**TRY IT:** Copy exactly. Begin at the line containing "You are a computer-use agent." and stop at the last line of the entries, omitting any pictures.

[Excerpts from a dataset]
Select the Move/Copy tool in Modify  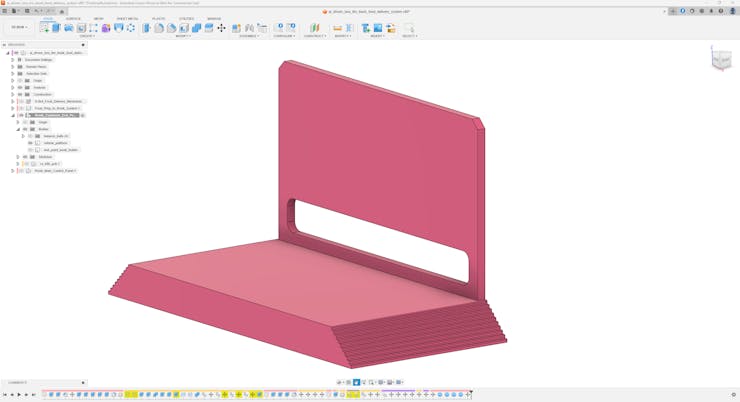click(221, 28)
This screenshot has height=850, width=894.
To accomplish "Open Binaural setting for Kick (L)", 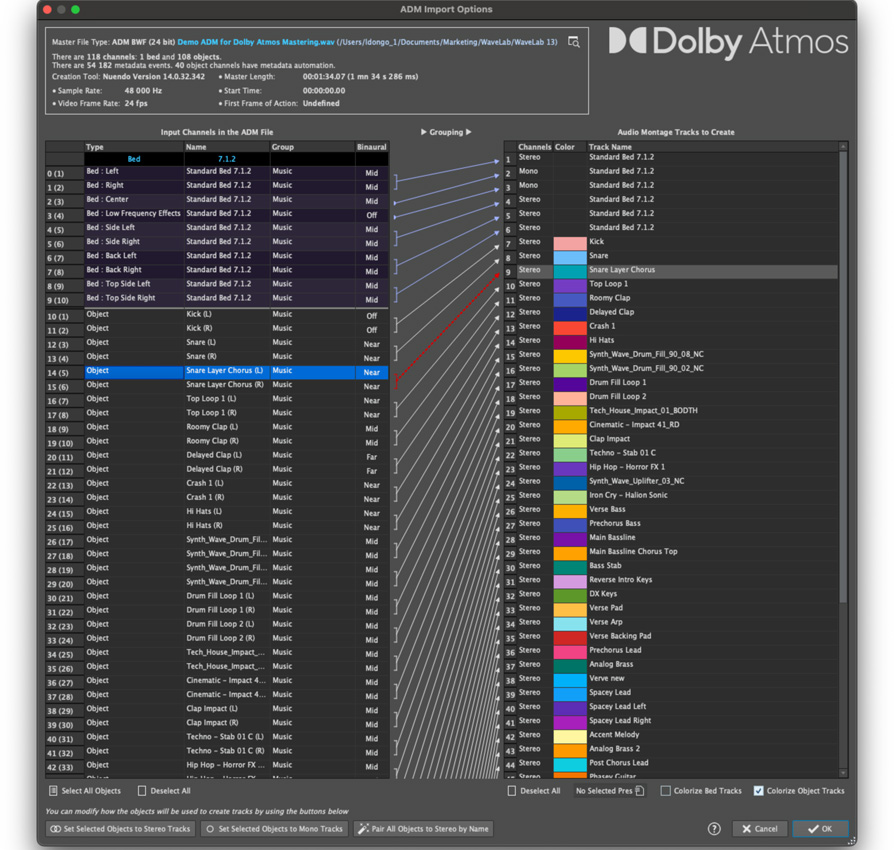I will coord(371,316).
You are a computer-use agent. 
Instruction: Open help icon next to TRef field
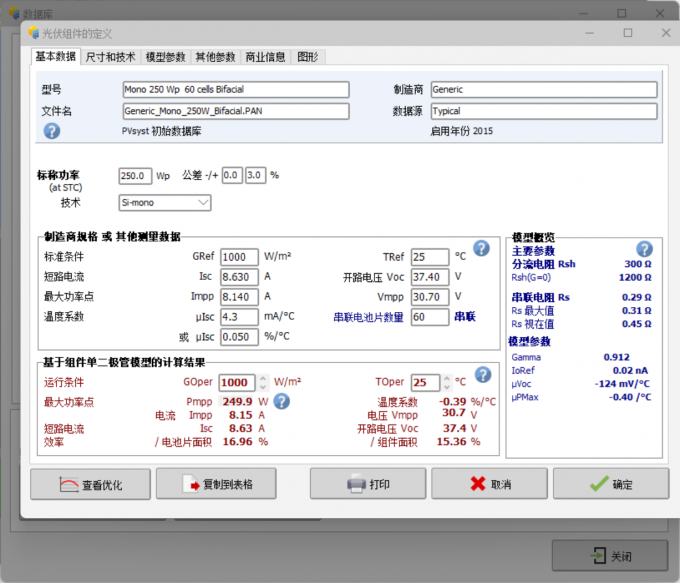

**SOLUTION FOR THIS EXERCISE:**
You are a computer-use agent. 
Instruction: Open help icon next to TRef field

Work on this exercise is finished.